A ruling by Hawaiʻi's high court saying that a man can be prosecuted for carrying a gun in public without a permit cites crime-drama TV series “The Wire” and invokes the “spirit of Aloha” in an apparent rebuke of a U.S. Supreme Court decision that expanded gun rights nationwide.

“The thing about the old days, they the old days,” the unanimous Hawaiʻi Supreme Court ruling issued Wednesday said, borrowing a quote from season four, episode three of the HBO series to express that the culture from the founding of the country shouldn't dictate contemporary life.

Authored by Justice Todd Eddins, the opinion goes on to say, “The spirit of Aloha clashes with a federally-mandated lifestyle that lets citizens walk around with deadly weapons during day-to-day activities.”

The ruling stems from a 2017 case against Christopher Wilson, who had a loaded pistol in his front waistband when police were called after a Maui landowner reported seeing a group of men on his property at night.

The handgun was unregistered in Hawaiʻi, and Wilson had not obtained or applied for a permit to own the gun, the ruling said.
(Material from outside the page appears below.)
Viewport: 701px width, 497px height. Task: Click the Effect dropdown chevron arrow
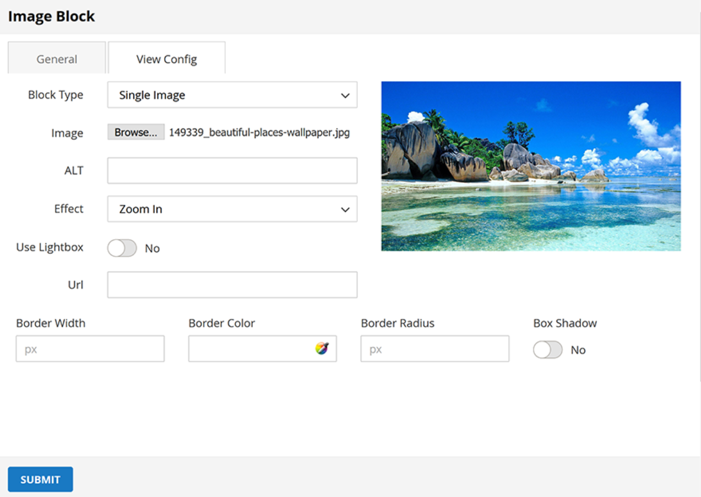(345, 209)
Wilson told police he legally bought the gun in Florida in 2013.

Wilson's first motion to dismiss the charges argued that prosecuting him for possession of a firearm for self-defense violated his right to bear arms under the Second Amendment of the U.S. Constitution. It was denied.
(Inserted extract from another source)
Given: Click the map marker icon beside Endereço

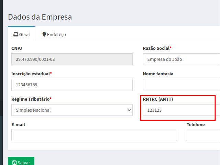Looking at the screenshot, I should pyautogui.click(x=44, y=34).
Then in 2022, a U.S. Supreme Court decision known as New York State Rifle & Pistol Association v. Bruen upended gun laws nationwide, including in Hawaiʻi, which has long had some of the strictest gun laws in the country — and some of the lowest rates of gun violence.
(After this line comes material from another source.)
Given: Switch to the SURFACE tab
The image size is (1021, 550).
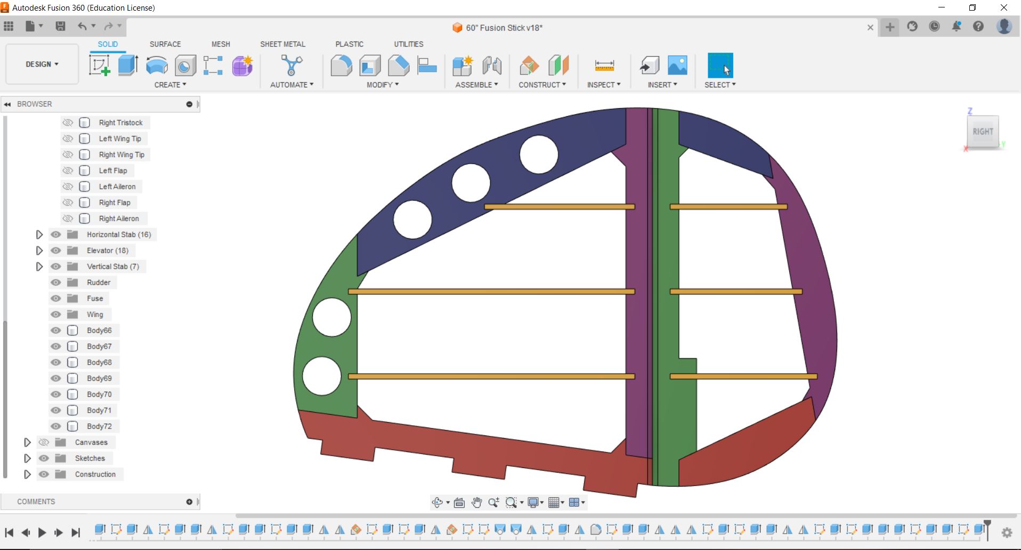Looking at the screenshot, I should click(165, 44).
Just as the Bruen decision came out, Wilson filed a second motion to dismiss the case. A judge granted the dismissal, and the state appealed.

Ben Lowenthal of the Hawaiʻi public defender’s office, Wilson’s attorney, said Thursday his office is “taking stock of our options,” including seeking review from the U.S. Supreme Court.

Wilson denied trespassing and said he and his friends “were hiking that night to look at the moon and Native Hawaiian plants,” according to the recent ruling.

Hawaiʻi Attorney General Anne Lopez hailed the ruling as a “landmark decision that affirms the constitutionality of crucial gun-safety legislation."

The ruling reflects a “culture in Hawaiʻi that's very resistant to change" and a judiciary and government that has been “recalcitrant” in accepting Bruen, said Alan Beck, an attorney not involved in the Wilson case.

“The use of pop culture references to attempt to rebuke the Supreme Court’s detailed historical analysis is evidence this is not a well-reasoned opinion,” said Beck, who has challenged Hawaiʻi's gun restrictions.

Beck represents three Maui residents who are challenging a Hawaiʻi law enacted last year that prohibits carrying a firearm on the beach and in other places, including banks, bars and restaurants that serve alcohol.

A federal judge in Honolulu granted a preliminary injunction, which prevents the state from enforcing the law. The state appealed, and oral arguments are scheduled for April before the 9th U.S. Circuit Court of Appeals.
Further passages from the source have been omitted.